See a picture of the concrete piers in question. 
I'm considering replacing these piers with steel, along the lines of the uni-pier posts, website Uni-Pier Australia  
I have a few questions: 
1) Do you think it would look odd or look poorly when i go to sell the house if part of the extension has brick piers and the other half has steel?
2) Is the general approach to install: lift/support the piers using a bottle jack, remove the pier, dig new footing, bolt on new steel pier, and finally pour footing?
3) What footing depth is recommended? Obviously a difficult question to answer without a soil test and engineers report. The extension is made from timber, single storey and only has a colorbond roof. I know i should get an engineers report, but i'm thinking that any footing I put in will be better than what was originally there and i'm happy to over engineer it. I was looking at digging a 450x450x600mm hole possibly deeper depending on the hardness of the soil. 
Any feedback would be great. 
Thanks

----------


## autogenous

Jack up the joists and pack beneath them with compressed fibre cement sheeting? 
Had an old house once. Love them to death.  There's something very appealing about them. 
Maybe they're missing the sound of mass production? Some of them have enormous detail.

----------


## Bloss

I reckon I'd do what Autogenous says! Easy and will get the same result at much less cost. 20-30mm ain't all that much in the scheme of things.

----------


## Craigoss

What i left out is, that there is a wall seperating the extension to which I am removing to make open plan.
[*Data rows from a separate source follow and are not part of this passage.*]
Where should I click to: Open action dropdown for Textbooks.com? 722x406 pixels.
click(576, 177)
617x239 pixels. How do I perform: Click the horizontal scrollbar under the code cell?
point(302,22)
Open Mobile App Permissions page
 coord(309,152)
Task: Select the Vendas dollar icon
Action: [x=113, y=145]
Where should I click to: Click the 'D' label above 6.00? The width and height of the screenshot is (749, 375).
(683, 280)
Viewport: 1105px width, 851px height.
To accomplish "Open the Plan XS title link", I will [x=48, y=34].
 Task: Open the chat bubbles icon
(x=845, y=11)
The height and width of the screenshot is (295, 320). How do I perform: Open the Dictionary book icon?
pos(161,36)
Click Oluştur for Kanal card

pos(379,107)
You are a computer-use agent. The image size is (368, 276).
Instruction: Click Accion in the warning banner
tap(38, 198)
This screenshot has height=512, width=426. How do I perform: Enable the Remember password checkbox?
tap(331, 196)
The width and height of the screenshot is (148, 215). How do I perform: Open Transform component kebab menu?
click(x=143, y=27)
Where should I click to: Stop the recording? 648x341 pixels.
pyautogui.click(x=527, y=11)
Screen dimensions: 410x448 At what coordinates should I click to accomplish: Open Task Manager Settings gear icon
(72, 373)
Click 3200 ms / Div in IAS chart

Removing the wall will mean some roof and ceiling weight will be transfered to the pier which is sinking, so I will be replacing the old piers regardless of time and effort.

----------


## dib

I think maybe you should check to see what footings are currently there.  I had an engineer "design" pier footings for an extension in Cardiff and they where a bit shallower - 500mm from memory.  There were some piers in the old section that had sunk enough to cause an office chair with me sitting in it to roll away.  I just packed them up - adding a bit of packing every 40 years in my opinion is no biggy. 
Personally, I would try to keep the outside piers the same if you can.  I would pack as needed except for the pier with extra weight, which I would check / put a better footing at the right height to use the existing pier and put that back in ( if possible)

----------